Data Manipulation

Recipes related to filtering or transforming data in arrays and tables.

See Compute Functions for a complete list of all available compute functions

Computing Mean/Min/Max values of an array

Arrow provides compute functions that can be applied to arrays. Those compute functions are exposed through the pyarrow.compute module.

Given an array with 100 numbers, from 0 to 99

print(f"{arr[0]} .. {arr[-1]}")
0 .. 99

We can compute the mean using the pyarrow.compute.mean() function

import pyarrow.compute as pc

mean = pc.mean(arr)
print(mean)
49.5

And the min and max using the pyarrow.compute.min_max() function

import pyarrow.compute as pc

min_max = pc.min_max(arr)
print(min_max)
[('min', 0), ('max', 99)]

Counting Occurrences of Elements

Arrow provides compute functions that can be applied to arrays, those compute functions are exposed through the pyarrow.compute module.

Given an array with all numbers from 0 to 9 repeated 10 times

print(f"LEN: {len(nums_arr)}, MIN/MAX: {nums_arr[0]} .. {nums_arr[-1]}")
LEN: 100, MIN/MAX: 0 .. 9

We can count occurrences of all entries in the array using the pyarrow.compute.value_counts() function

import pyarrow.compute as pc

counts = pc.value_counts(nums_arr)
for pair in counts:
    print(pair)
[('values', 0), ('counts', 10)]
[('values', 1), ('counts', 10)]
[('values', 2), ('counts', 10)]
[('values', 3), ('counts', 10)]
[('values', 4), ('counts', 10)]
[('values', 5), ('counts', 10)]
[('values', 6), ('counts', 10)]
[('values', 7), ('counts', 10)]
[('values', 8), ('counts', 10)]
[('values', 9), ('counts', 10)]

Applying arithmetic functions to arrays.

The compute functions in pyarrow.compute also include common transformations such as arithmetic functions.

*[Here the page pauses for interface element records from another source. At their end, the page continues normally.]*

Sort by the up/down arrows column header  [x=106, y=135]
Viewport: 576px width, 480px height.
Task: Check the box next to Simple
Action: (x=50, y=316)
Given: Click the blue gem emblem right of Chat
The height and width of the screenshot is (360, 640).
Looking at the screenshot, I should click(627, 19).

Given an array with 100 numbers, from 0 to 99

print(f"{arr[0]} .. {arr[-1]}")
0 .. 99

We can multiply all values by 2 using the pyarrow.compute.multiply() function

import pyarrow.compute as pc

doubles = pc.multiply(arr, 2)
print(f"{doubles[0]} .. {doubles[-1]}")
0 .. 198

Appending tables to an existing table

If you have data split across two different tables, it is possible to concatenate their rows into a single table.

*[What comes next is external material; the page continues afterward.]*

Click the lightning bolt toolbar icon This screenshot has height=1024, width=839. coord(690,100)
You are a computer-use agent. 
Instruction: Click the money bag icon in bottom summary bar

If we have the list of Oscar nominations divided between two different tables:

import pyarrow as pa

oscar_nominations_1 = pa.table([
  ["Meryl Streep", "Katharine Hepburn"],
  [21, 12]
], names=["actor", "nominations"])

oscar_nominations_2 = pa.table([
  ["Jack Nicholson", "Bette Davis"],
  [12, 10]
], names=["actor", "nominations"])

We can combine them into a single table using pyarrow.concat_tables():

oscar_nominations = pa.concat_tables([oscar_nominations_1,
                                      oscar_nominations_2])
print(oscar_nominations)
pyarrow.Table
actor: string
nominations: int64
----
actor: [["Meryl Streep","Katharine Hepburn"],["Jack Nicholson","Bette Davis"]]
nominations: [[21,12],[12,10]]

Note

By default, appending two tables is a zero-copy operation that doesn’t need to copy or rewrite data. As tables are made of pyarrow.ChunkedArray, the result will be a table with multiple chunks, each pointing to the original data that has been appended. Under some conditions, Arrow might have to cast data from one type to another (if promote=True). In such cases the data will need to be copied and an extra cost will occur.

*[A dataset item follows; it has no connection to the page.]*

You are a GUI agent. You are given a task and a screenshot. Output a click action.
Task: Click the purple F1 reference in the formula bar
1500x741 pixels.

Adding a column to an existing Table

If you have a table it is possible to extend its columns using pyarrow.Table.append_column()

Suppose we have a table with oscar nominations for each actress

import pyarrow as pa

oscar_nominations = pa.table([
  ["Meryl Streep", "Katharine Hepburn"],
  [21, 12]
], names=["actor", "nominations"])

print(oscar_nominations)
pyarrow.Table
actor: string
nominations: int64
----
actor: [["Meryl Streep","Katharine Hepburn"]]
nominations: [[21,12]]

it’s possible to append an additional column to track the years the nomination was won using pyarrow.Table.append_column()

oscar_nominations = oscar_nominations.append_column(
  "wonyears",
  pa.array([
    [1980, 1983, 2012],
    [1934, 1968, 1969, 1982]
  ])
)

print(oscar_nominations)
pyarrow.Table
actor: string
nominations: int64
wonyears: list<item: int64>
  child 0, item: int64
----
actor: [["Meryl Streep","Katharine Hepburn"]]
nominations: [[21,12]]
wonyears: [[[1980,1983,2012],[1934,1968,1969,1982]]]

Replacing a column in an existing Table

If you have a table it is possible to replace an existing column using pyarrow.Table.set_column()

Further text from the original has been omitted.